Simon Hoggart

Cult viewing

Jonestown (BBC 2); Moving Wallpaper & Echo Beach (ITV); Harry Hill's TV Burp (ITV) 

issue 02 February 2008

Jonestown (BBC 2); Moving Wallpaper & Echo Beach (ITV); Harry Hill’s TV Burp (ITV) 

‘Shut up and drink the Kool-Aid’ is an American slang phrase — tart, cynical and funny — used for telling people to get on with something they must do but would prefer to avoid. It refers back to the mass suicide of 909 members of the Jim Jones cult in Guyana in 1978. Jones had plenty of cyanide, but he thought it would sluice down more agreeably if diluted with the nasty but very sweet soft drink mix.
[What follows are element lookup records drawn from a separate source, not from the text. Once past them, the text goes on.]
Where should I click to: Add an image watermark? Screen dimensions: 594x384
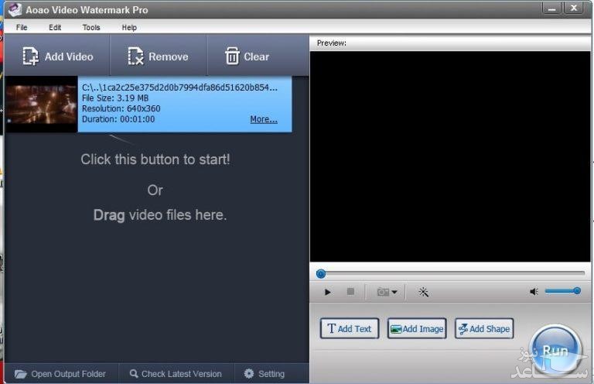click(x=417, y=328)
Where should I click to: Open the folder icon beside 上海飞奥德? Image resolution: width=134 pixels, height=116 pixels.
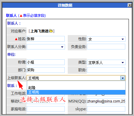[x=51, y=31]
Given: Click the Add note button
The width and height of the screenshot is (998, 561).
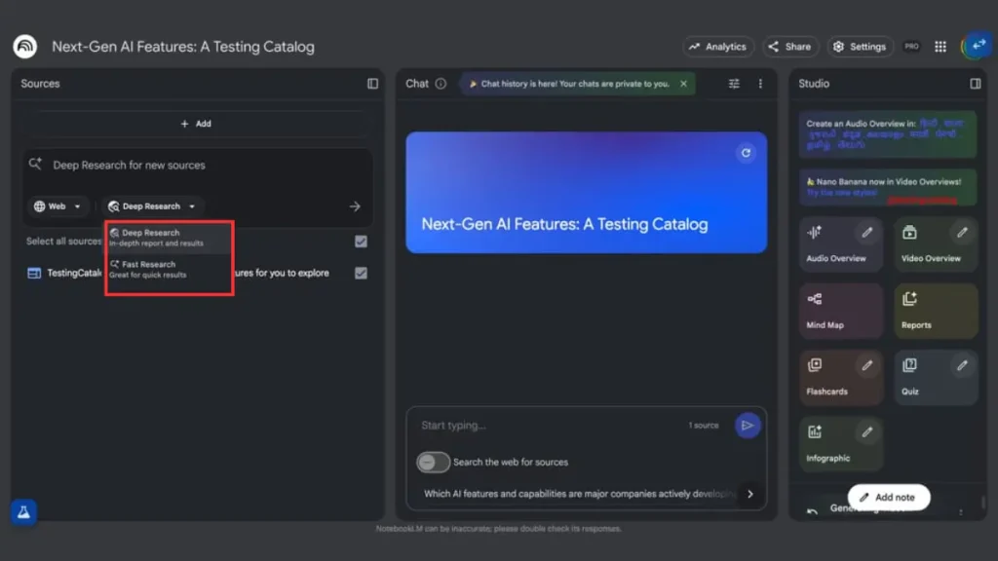Looking at the screenshot, I should [x=888, y=497].
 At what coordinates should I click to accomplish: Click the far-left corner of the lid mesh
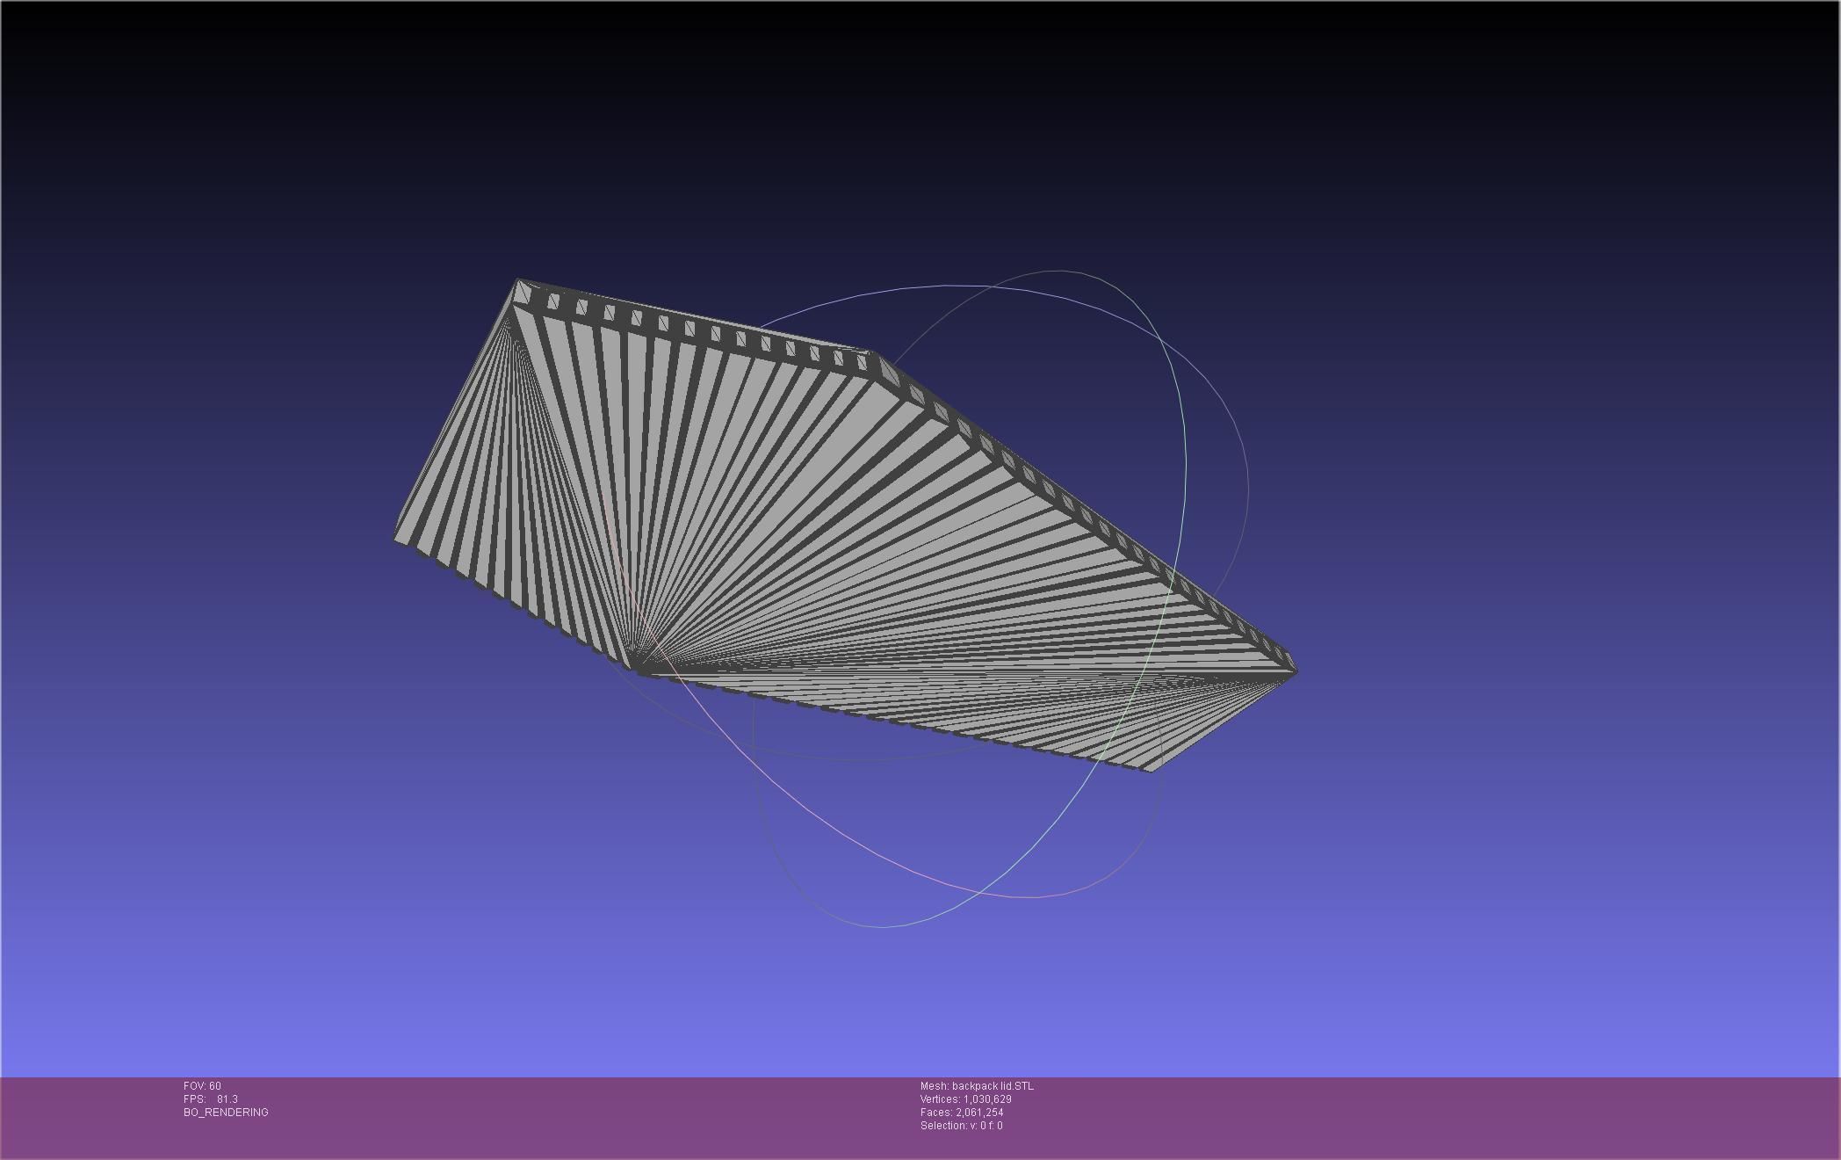396,540
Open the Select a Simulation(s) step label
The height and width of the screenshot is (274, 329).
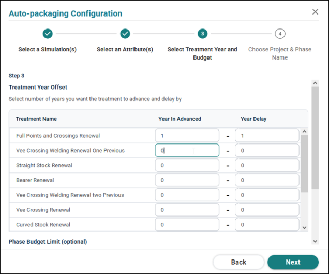(x=48, y=49)
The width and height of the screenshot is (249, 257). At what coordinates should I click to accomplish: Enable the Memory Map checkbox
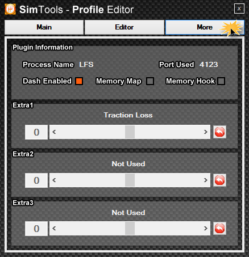coord(150,81)
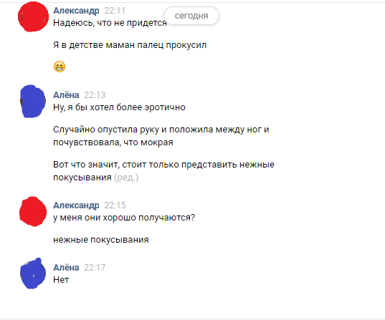The image size is (385, 320).
Task: Select Александр's message "нежные покусывания"
Action: [x=101, y=240]
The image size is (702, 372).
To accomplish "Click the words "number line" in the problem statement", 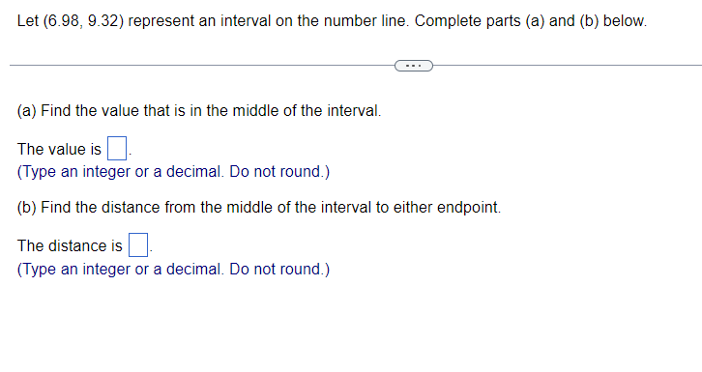I will point(366,21).
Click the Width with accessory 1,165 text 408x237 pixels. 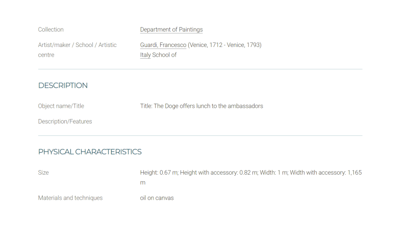[326, 173]
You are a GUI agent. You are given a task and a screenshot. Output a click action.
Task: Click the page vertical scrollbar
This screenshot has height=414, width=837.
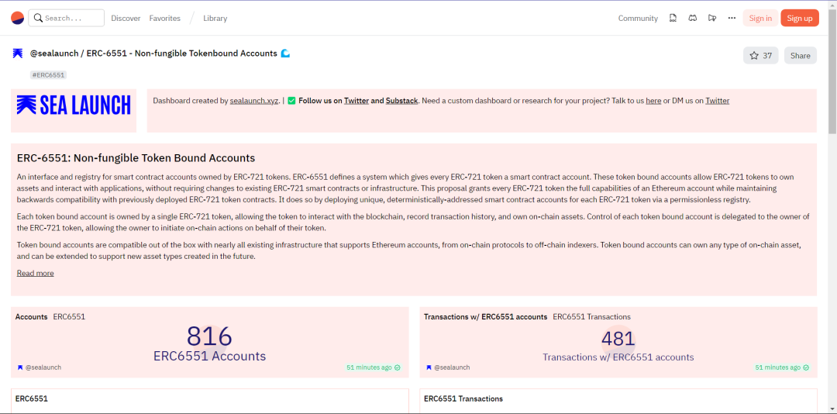(x=832, y=207)
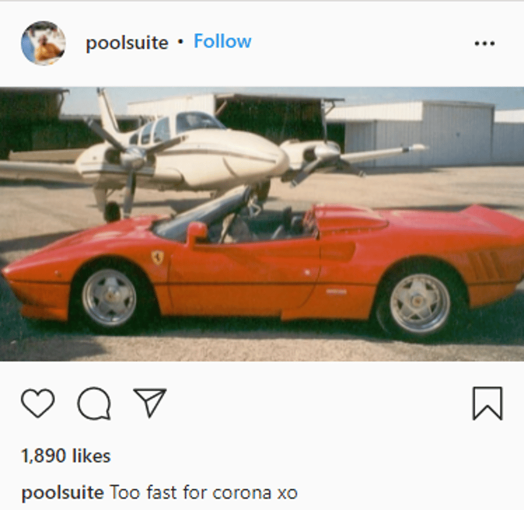The image size is (524, 510).
Task: Click the caption text 'Too fast for corona xo'
Action: 203,493
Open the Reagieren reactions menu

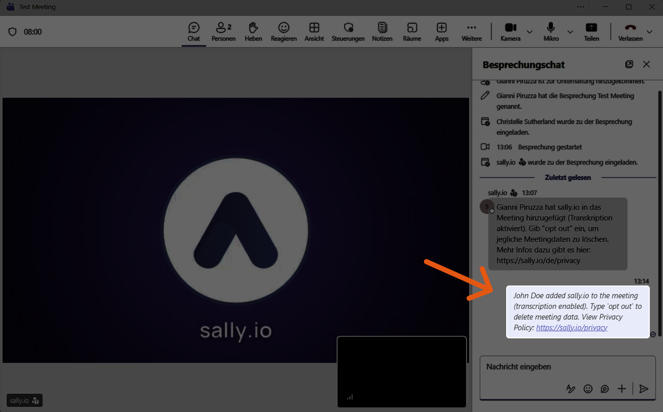click(284, 31)
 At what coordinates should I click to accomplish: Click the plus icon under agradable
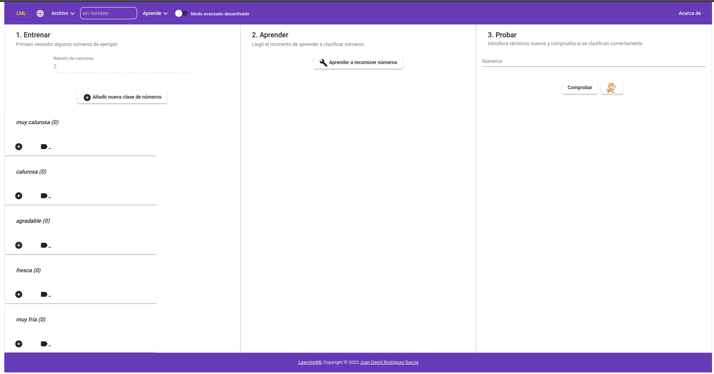[19, 245]
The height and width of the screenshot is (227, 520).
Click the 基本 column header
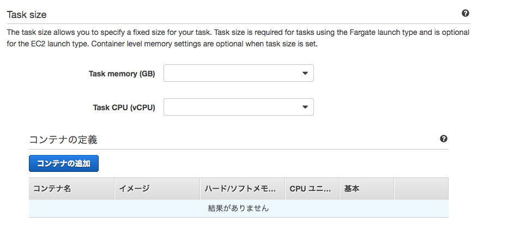tap(367, 189)
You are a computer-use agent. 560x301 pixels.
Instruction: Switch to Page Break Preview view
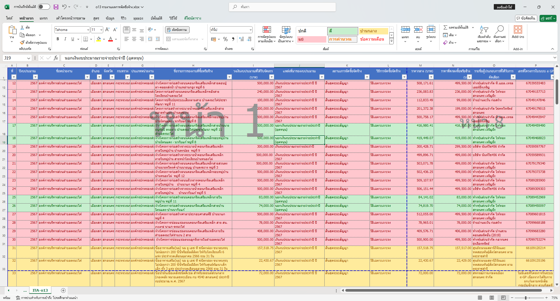[503, 298]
Whether this was because he wanted to make his followers’ last moments on earth marginally less horrible, or because he thought that it would persuade the children to drink up, was not explained in Jonestown (BBC2, Sunday), but it was one of the few things left unsaid.

This was a wonderful documentary, a model, all the more effective for being precise, measured and slow. There was no intrusive voiceover; almost all the words came from survivors of the cult. To anyone who’s interested in the nature of belief, in mass persuasion and the way people can be persuaded to act entirely against their own interests, it was utterly compelling. To the British viewer (it was a UK–US co-production) it had added interest because Jones looked unnervingly like Michael Portillo, seen last month on BBC2 looking for a means of humane killing. Oddly enough, he never came up with soft drinks.

Jones himself was, like Webster, much possessed by death and not only saw the skull beneath the skin, but wanted everyone else to relish it too. As a five-year-old he killed a cat in order to have the pleasure of holding its funeral. Yet he was an idealist too: he detested racial prejudice and believed that even the poor should have good healthcare and nursing in old age — views that seemed perilously close to socialism in the America of the 1950s and 60s.